# [Testo estratto]
..........
Per innovare servono le persone giuste, non bastano le tecnologie

«Sono un essere umano, niente di ciò ch’è umano ritengo estraneo a me», scriveva Terenzio. Ed è con le sue parole che Ernesto Ciorra, Chief of Innovability Officer di Enel e Vice Presidente di Cotec Italia, ci ha presentato in anteprima alcuni elementi emersi dall’annuale rapporto realizzato dalla Fondazione per l’innovazione e la tecnologia. Per il rapporto 2023 (che verrà presentato oggi  alle ore 16.30, nel rinnovato contesto architettonico dell’ex Gazometro di Roma Ostiense, l’area che Eni ha riqualificato e trasformato in un distretto aperto di innovazione tecnologica)  Cotec ha voluto indagare il rapporto tra capitale umano e cultura dell’innovazione. In collaborazione con le aziende socie, la fondazione presieduta da Luigi Nicolais ha analizzato i principali effetti generati da una gestione innovativa di tale capitale, nella quale risulta fondamentale incoraggiare i lavoratori ad apprendere non solo le competenze specifiche ma anche le soft skills necessarie a stimolare la creatività e l’innovazione. Il focus dell’innovazione si sposta così dalle tecnologie alle persone.
..........
# [Dati mostrati]
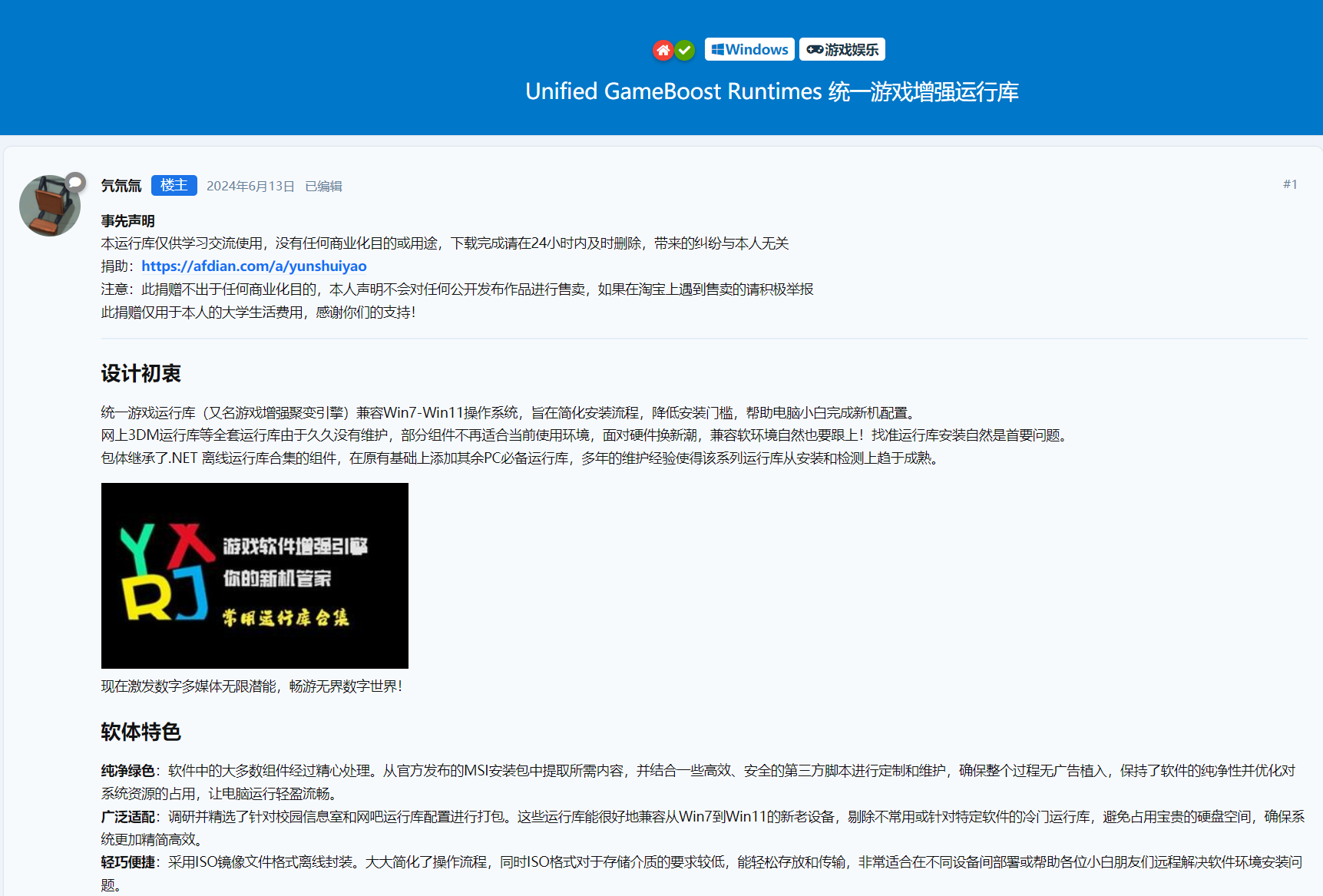
Task: Click the 设计初衷 heading
Action: tap(141, 374)
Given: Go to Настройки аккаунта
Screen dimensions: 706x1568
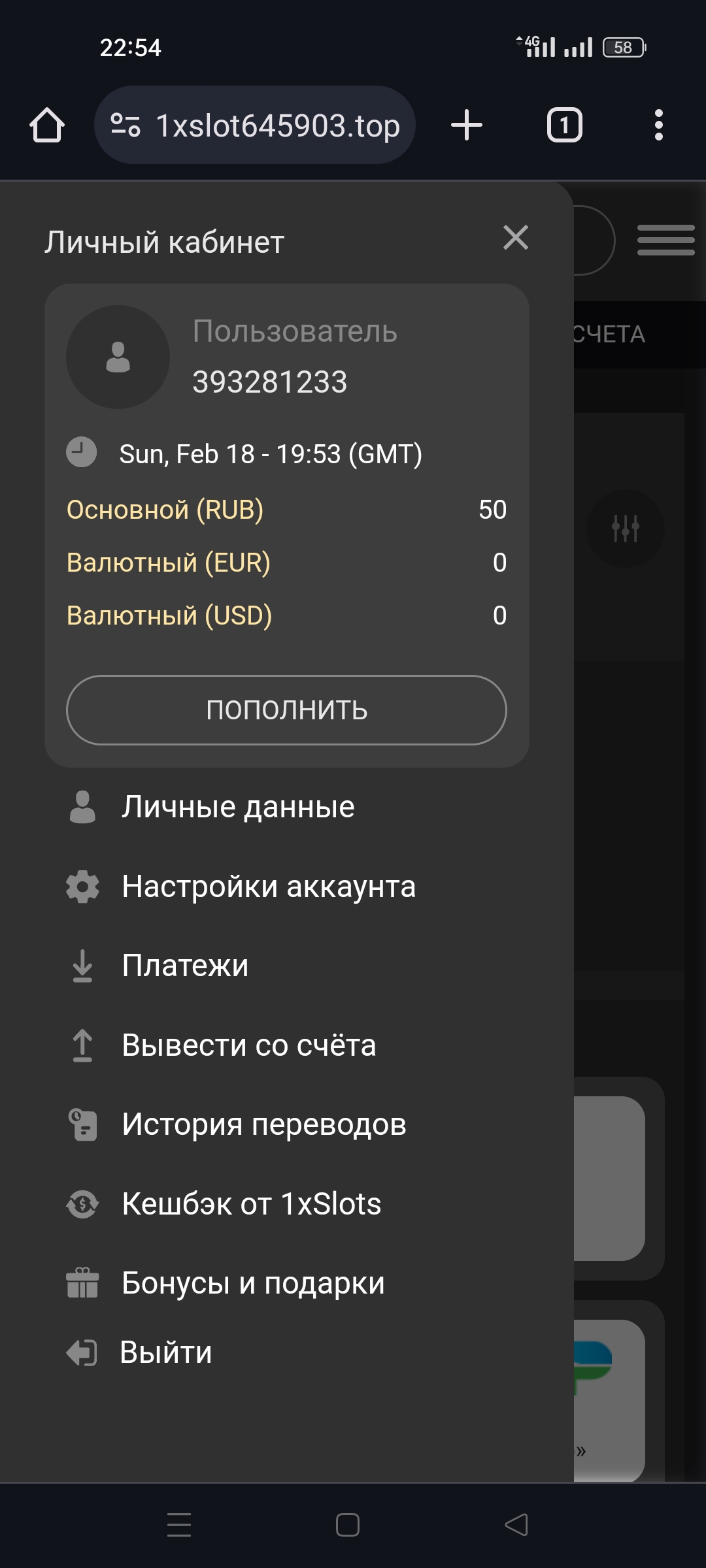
..........
# [Istruzioni]
(A) Riassumi in due frasi il testo sull'innovazione e il capitale umano.
(B) Prosegui con un paragrafo il testo sull'innovazione e il capitale umano, a partire dalla sua ultima frase.

# [Risultati in ordine]
(A) Ernesto Ciorra, di Enel e Cotec Italia, ha anticipato alcuni risultati del rapporto 2023 di Cotec, dedicato al rapporto tra capitale umano e cultura dell'innovazione. L'analisi, svolta con le aziende socie, indica che è fondamentale incoraggiare i lavoratori ad apprendere anche le soft skills, e così il focus dell'innovazione si sposta dalle tecnologie alle persone.

(B)
«Le tecnologie sono spesso una commodity» dice Ciorra. Quelle che già esistono possono essere adottate ovunque; quelle che non esistono, vanno scoperte facendo ricerca e andando a vedere cosa c’è là fuori». Ma cosa blocca la loro messa in pratica o la loro scoperta? Sempre e solo le persone; o meglio, la loro paura e la resistenza al cambiamento. «Ciò che può attivare il cambiamento non sono le tecnologie, ma le persone». Il blocco che individua Ciorra sta a un livello preciso nella gerarchia aziendale, ovvero al suo vertice. «Quando si parla di capitale umano si pensa sempre agli operai, che devono essere più qualificati, ai quadri, che devono essere più competenti, e ai manager, che devono aprirsi al cambiamento, ma non si parla mai dei CEO. Sono però loro l’elemento di stallo nelle aziende non innovative e non sostenibili».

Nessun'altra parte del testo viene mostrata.